When you travel as I do (several months at a time, on the move for all of it) it is difficult to prebook things like accommodation, Eurostar etc because I can never be absolutely certain exactly which day I'll be anywhere. Yes I plan fairly detailed itineraries, but I tend to regard them as things to depart from as much as to adhere to. (The theory being that at least with an itinerary, any decision to vary it is a better informed one than if I had no plan at all).

Hence my question: is it possible - and would you recommend - turning up at the London Eurostar terminal on a weekday in September, hoping to pick up 2 tickets to Paris at a reasonable price? Or would you advise me to commit myself to a date and prebook?

Last time (travelling in the opposite direction, Paris-London) I compromised between the 2 options. Efforts to prebook before I left home, yielded only prices I wasn't prepared to pay. About a week before I was due to cross I called in to a travel agent in Chartres & she was able to get me a ticket for 1/3rd of the price I'd been able to find on the internet 6-8 weeks earlier.

I could hope to repeat this serendipitous experience I suppose, but I'd be interested in hearing the views of other more experienced travellers on this forum. Thanks.


janisj Nov 3rd, 2007 07:36 PM

Your earlier experience would be unusual - usually the farther ahead you book the better the fares. Much like airfares - the best deals have limited availability and sell out. The more flexible w/ dates and times the better chance of getting a cheap fare.

Last minute or walk-up fares will usually be very high.

flanneruk Nov 4th, 2007 01:41 AM

Eurostar organise their pricing in the way airlines do, at any rate on flights between really major cities.

Most people booking within a week or so of travel are spending someone else's money on getting to a meeting they can't influence the timing of very much. So their company gets charged the most Eurostar can get away with. Between London and Paris, this often affects even weekend travel, since there's then a substantial "let's go to Paris for lunch tomorrow, darling" segment for whom £150 return each is still a lot cheaper than buying an inferior meal in London.

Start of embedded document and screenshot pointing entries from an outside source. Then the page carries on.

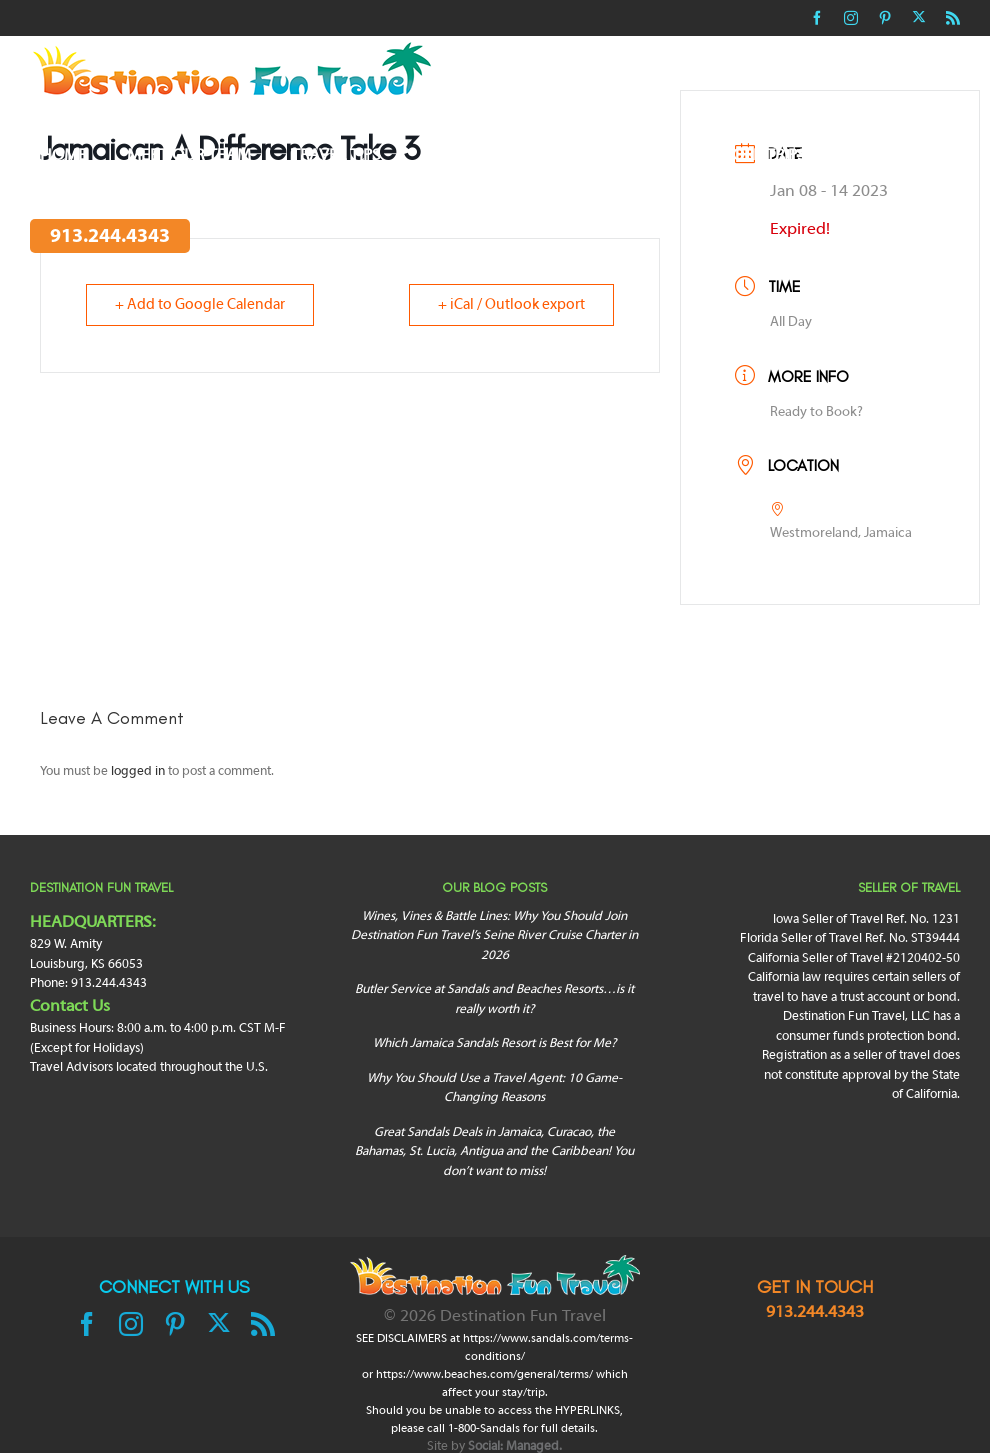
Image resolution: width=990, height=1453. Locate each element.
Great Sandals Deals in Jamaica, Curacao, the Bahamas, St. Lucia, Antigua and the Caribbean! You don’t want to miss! (494, 1152)
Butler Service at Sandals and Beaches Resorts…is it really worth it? (494, 1000)
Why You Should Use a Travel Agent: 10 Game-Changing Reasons (494, 1089)
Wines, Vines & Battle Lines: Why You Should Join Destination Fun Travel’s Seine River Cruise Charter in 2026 (494, 936)
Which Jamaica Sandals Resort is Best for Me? (494, 1044)
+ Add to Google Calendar (200, 305)
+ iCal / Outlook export (511, 305)
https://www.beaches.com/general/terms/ (484, 1375)
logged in (138, 772)
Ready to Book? (816, 412)
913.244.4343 (815, 1313)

Occasionally, something goes wrong in the market, and some discounted fares go on sale at shortish notice. Never at the station or on the day, but advertised through newspaper promotions, or through specialist agencies - which is what you found.

My experience recently is that four weeks before travel tends to be the cutoff point, after which discount Eurostar prices are impossible to find. Others might have different experience. But don't even dream of leaving till the day of, or before, travel unless Eurostar adpots a totally different policy

twoflower Nov 4th, 2007 06:37 PM

Thanks for that tip, flanneruk. Eurostar won't except bookings more than 120 days out anyway, but based on your advice I'll leave it till 4-8 weeks out (by which time I'll have my airfares and car hire dates sorted anyway).